Cosa fare? Alcuni suggerimenti per valorizzare l’esistente
Tutto questo vuol dire sia investire nel nostro welfare, sia pensare a soluzioni innovative. Più “modestamente”, le interviste suggeriscono però anche l’elaborazione di iniziative che valorizzino ciò che già esiste. In questo senso, nella ricerca abbiamo osservato l’operato di alcuni sportelli badanti, uno strumento che si è andato moltiplicando nel corso degli ultimi anni.
Gli sportelli badanti sono servizi che favoriscono l’incontro tra i bisogni di assistenti e famiglie. Attualmente, questo si declina in diversi modi: da luoghi di semplice informazione fino a servizi che offrono sostegno continuativo. Particolarmente preziosi sembrano essere quelle realtà che coniugano il supporto ai datori di lavoro (ad esempio, tramite orientamento alla scelta degli assistenti e contributi pubblici) con quello ai lavoratori (riconoscimento delle loro capacità, istituzione di albi, orientamento a servizi di formazione).
Questi sportelli, inoltre, possono svolgere anche il ruolo di punto di riferimento esterno nelle difficili mediazioni dei rapporti di lavoro: in alcuni casi, la loro presenza aiuta sia i datori di lavoro sia gli assistenti a rendere negoziabili le condizioni di lavoro ed evitare casi di sfruttamento involontario. A questo proposito, emerge come auspicabile una maggior regolazione e sistematizzazione di quei servizi che coniughino il semplice matching fra domanda e offerta, fornito da diverse realtà, con attività di informazione, consulenza, orientamento e monitoraggio.
Riferimenti bibliografici
Ambrosini, M. (2013). Immigrazione irregolare e welfare invisibile. Il lavoro di cura attraverso le frontiere. Bologna, il Mulino.
Castegnaro, A. (2002). La rivoluzione occulta nell’assistenza agli anziani: le aiutanti domiciliari. Studi Zancan. Politiche e servizi alle persone, 2, pp. 11-34.
Catanzaro, R., & Colombo, A. (a cura di) (2009). Badanti & Co: Il lavoro domestico straniero in Italia. Bologna, il Mulino.
Costa, G. (2007). Quando qualcuno dipende da te.
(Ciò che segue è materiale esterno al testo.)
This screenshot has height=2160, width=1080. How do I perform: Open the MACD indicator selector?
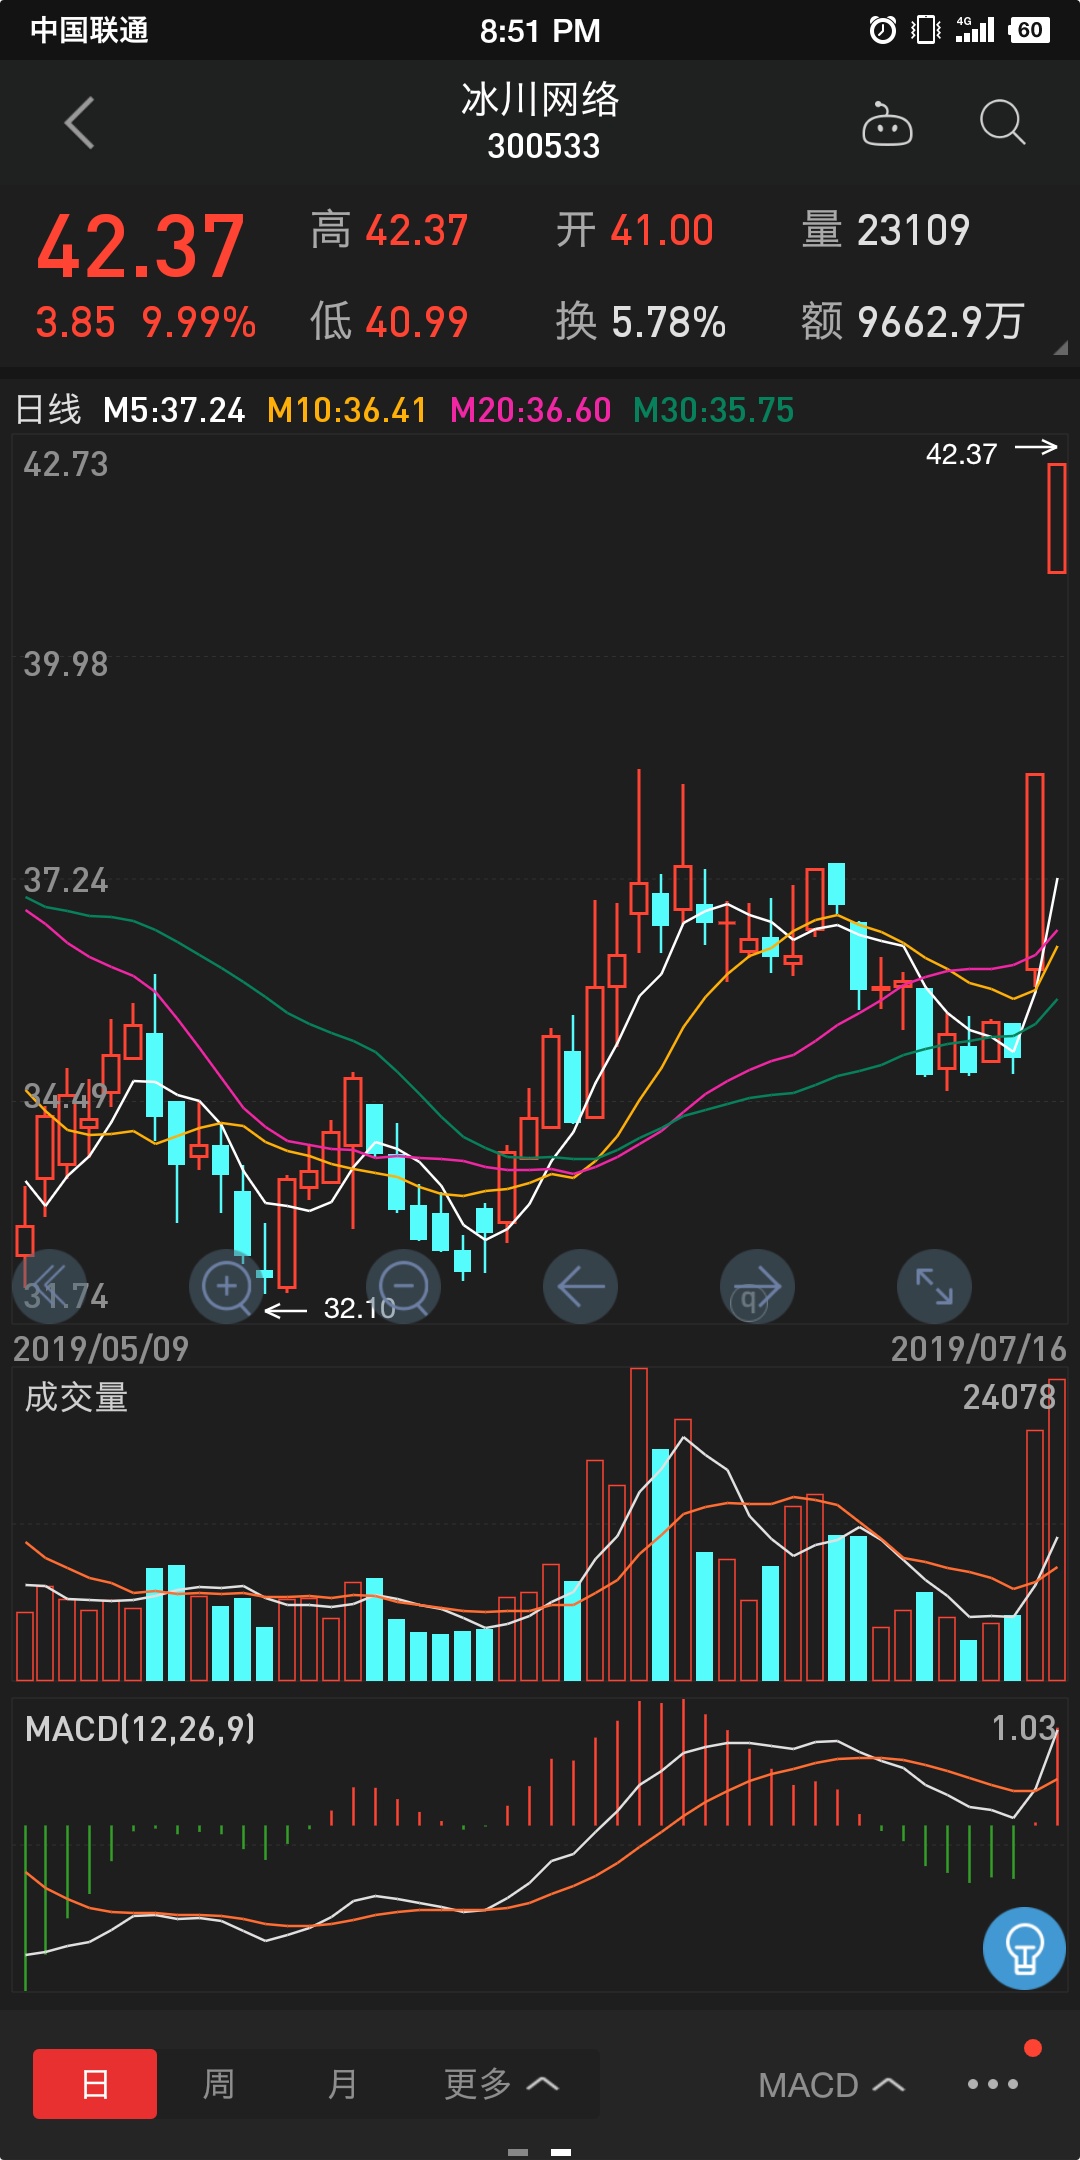tap(830, 2085)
Per una sociologia della cura. Roma, Carocci.
Degiuli, F. (2016). Caring for a living: migrant women, aging citizens, and Italian families. Oxford University Press.
Domina (2019). Primo rapporto sul lavoro domestico. Fondazione Leone Moressa.
Pasquinelli, S., & Rusmini, G. (2013). Badare non basta. Il Lavoro di Cura: Attori, Progetti, Politiche. Roma, Ediesse.